What it feels like to be a born proofreader

Proofreading is one of my mutant talents. “Can spot a typo at 20 paces!” This is the best description I’ve come across of the “something’s wrong there” feeling I have when I’ve noticed a typo.

From Making Light.

The proofreader’s sense that “something is wrong at this location” is a genuinely weird phenomenon. People who have a serious case of it will “feel” a typo go past when they’re riffling through pages too fast to be reading them. They’ll gradually sense the presence of a typo in their peripheral vision — for example, in the small print on a poster located eight feet up on the opposite wall, when they’re concentrating on reading something right in front of them.* When they’re proofreading, sometimes the typos on the next page will “light up” as soon as they turn the page. They’ll still methodically read that page against the setting copy, but there’s a good chance that the typos they saw in that first moment will be the only ones on the page.

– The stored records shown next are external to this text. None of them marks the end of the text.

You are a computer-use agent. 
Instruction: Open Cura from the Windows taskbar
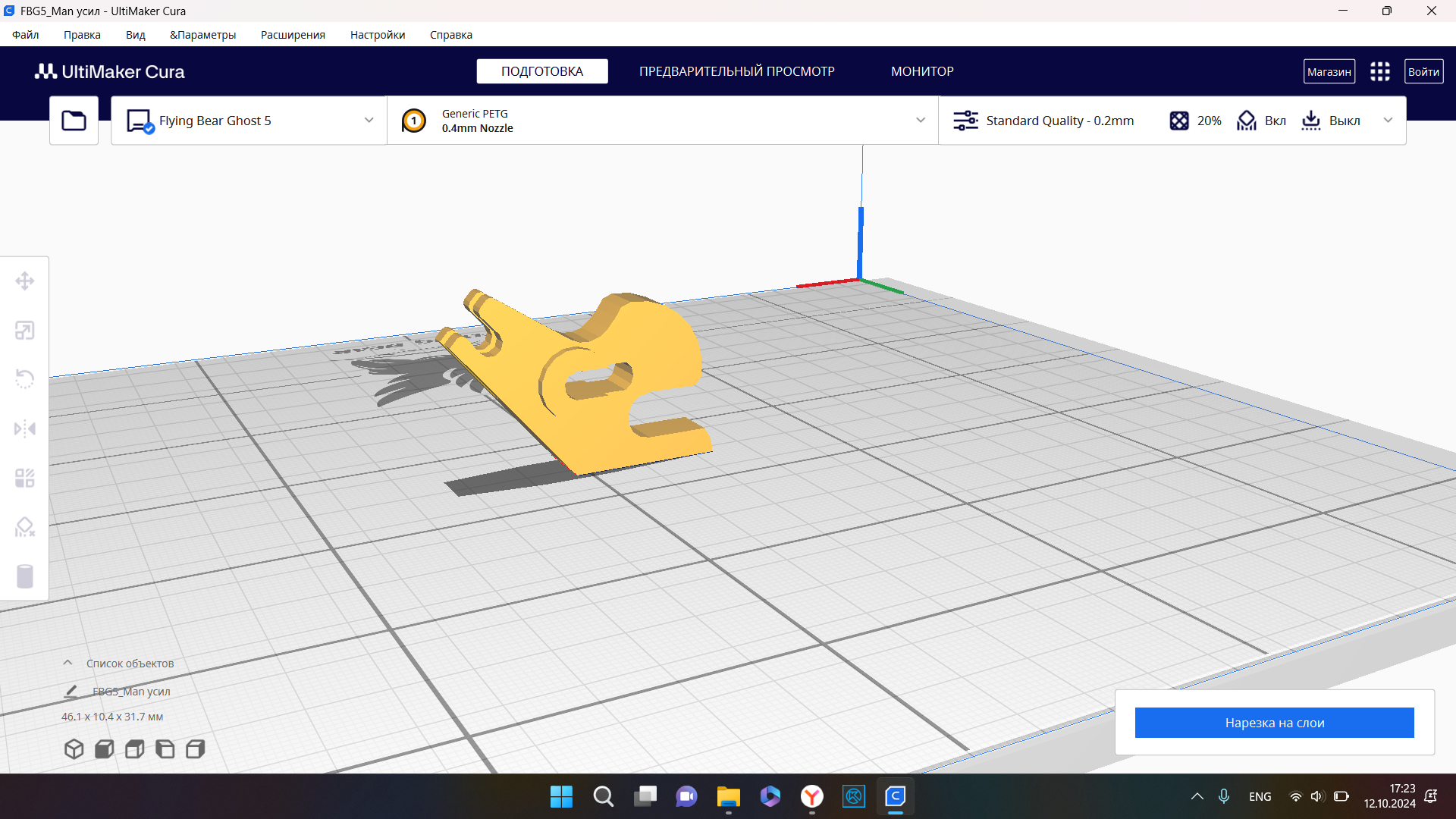[895, 796]
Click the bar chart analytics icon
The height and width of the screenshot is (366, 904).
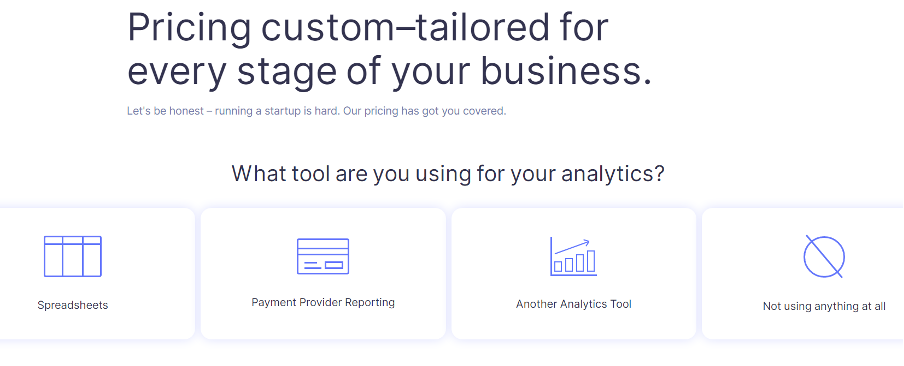pos(574,256)
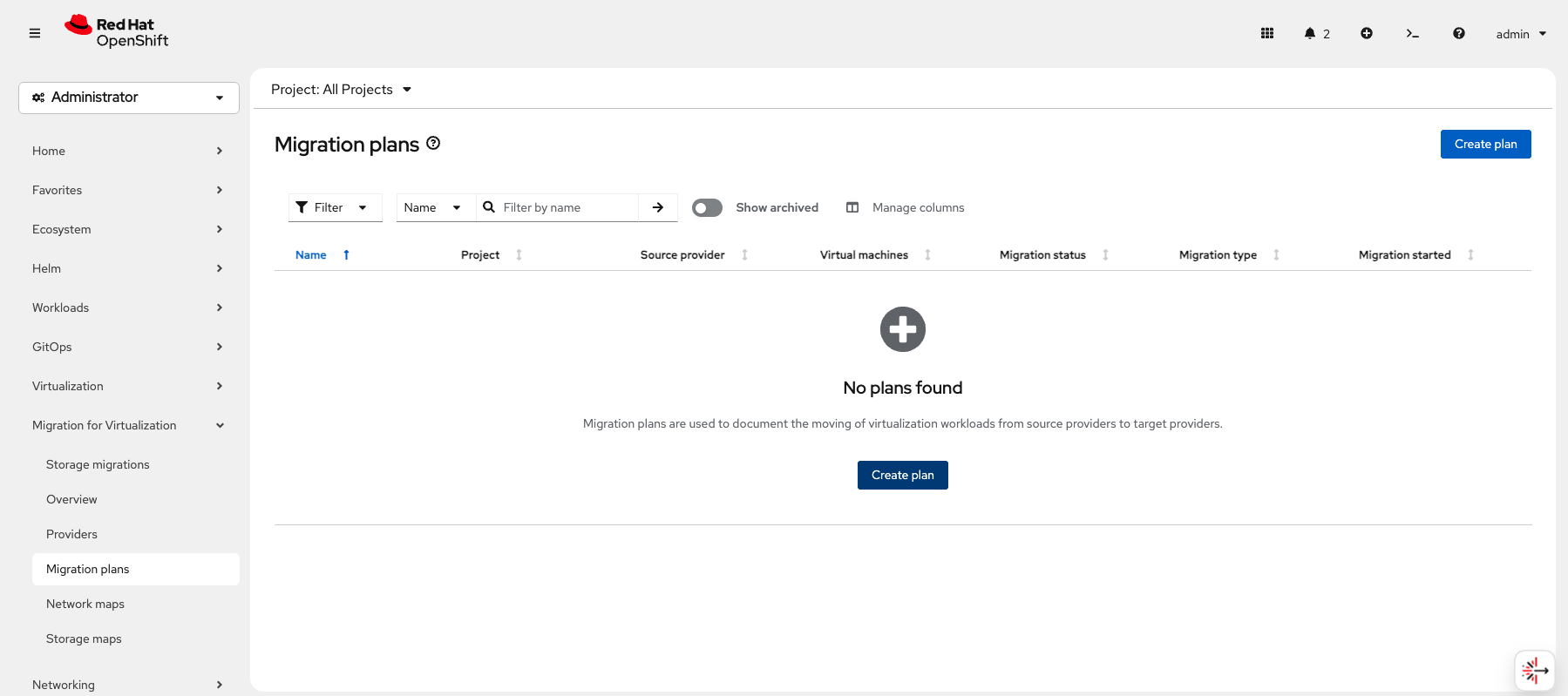The width and height of the screenshot is (1568, 696).
Task: Click the Filter by name input field
Action: pos(567,207)
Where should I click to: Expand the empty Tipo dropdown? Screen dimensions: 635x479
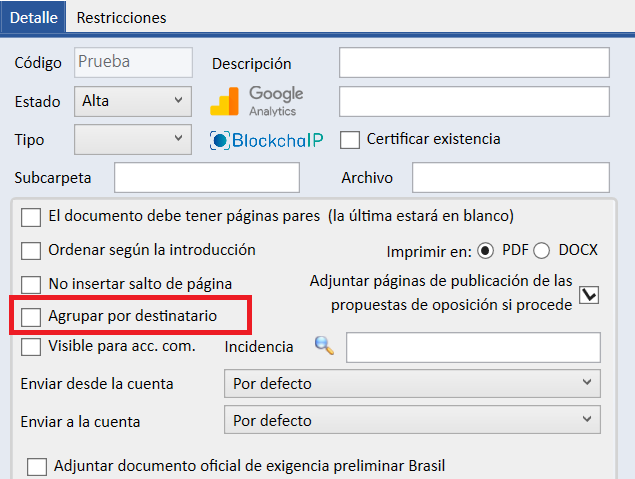click(x=132, y=139)
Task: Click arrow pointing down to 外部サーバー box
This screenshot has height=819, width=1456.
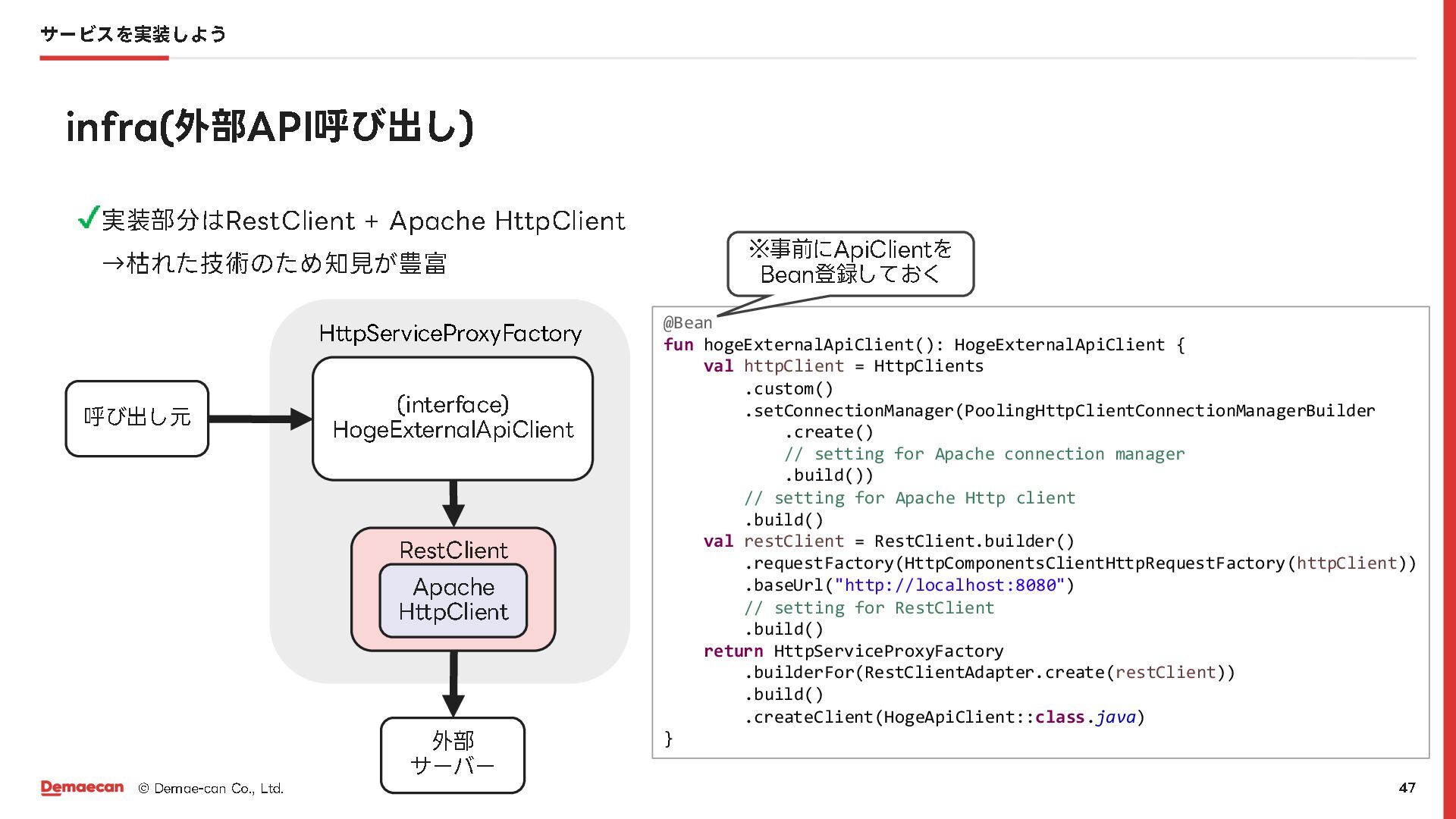Action: (453, 684)
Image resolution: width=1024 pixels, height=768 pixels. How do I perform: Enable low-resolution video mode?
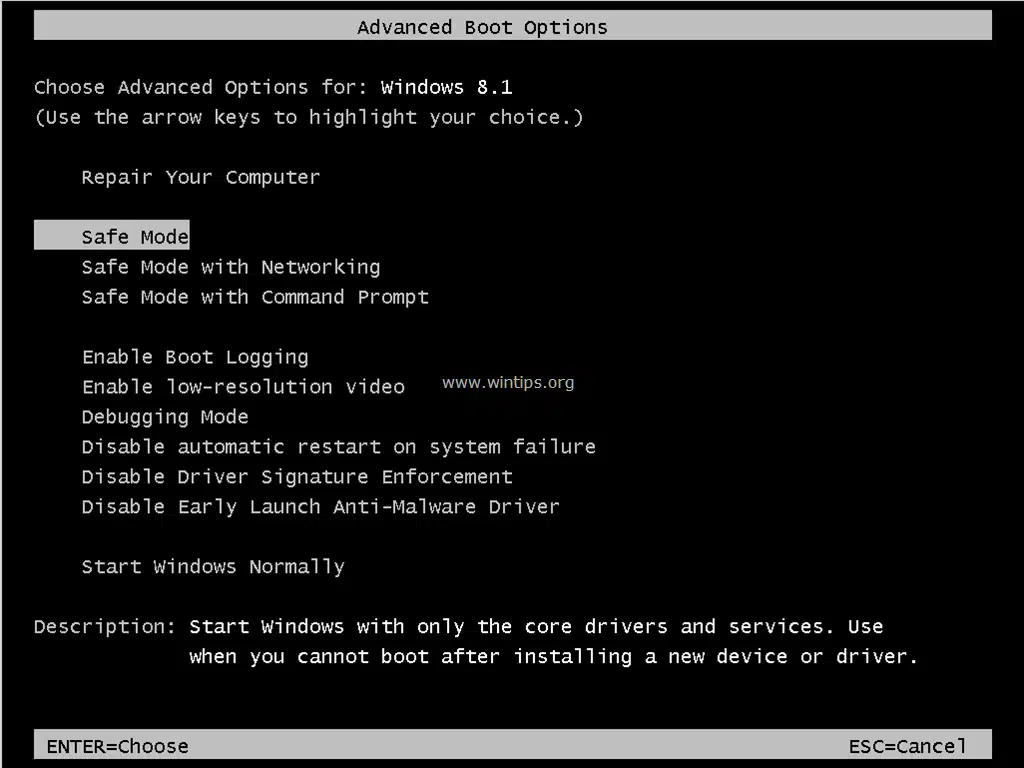tap(243, 387)
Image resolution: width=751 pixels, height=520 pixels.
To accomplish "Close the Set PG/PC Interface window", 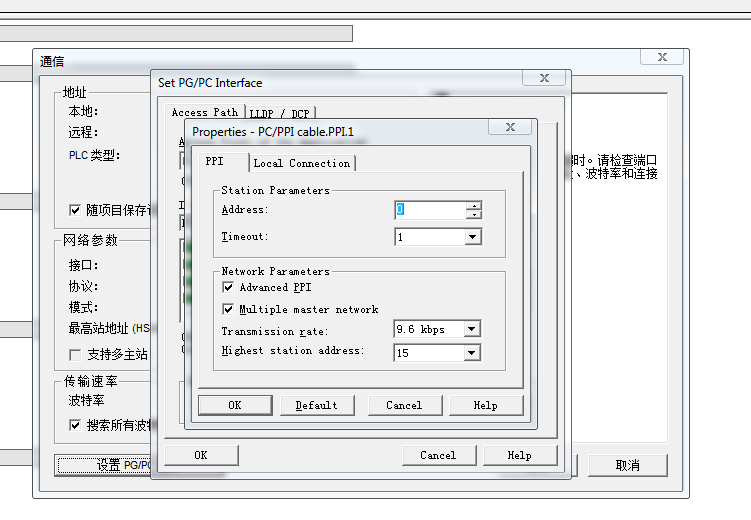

If you can get enough of these people together for a conversation, it’s fascinating to hear them discuss the experience. For some, the misspelled text flashes the first time they see it, or is a different color, or floats slightly above the surface of the page, or vibrates. For me, there’s a bump at that spot, about the size of a caraway or fennel seed lying on the desktop underneath the paper. My mind can feel it, though my fingers know it’s not there.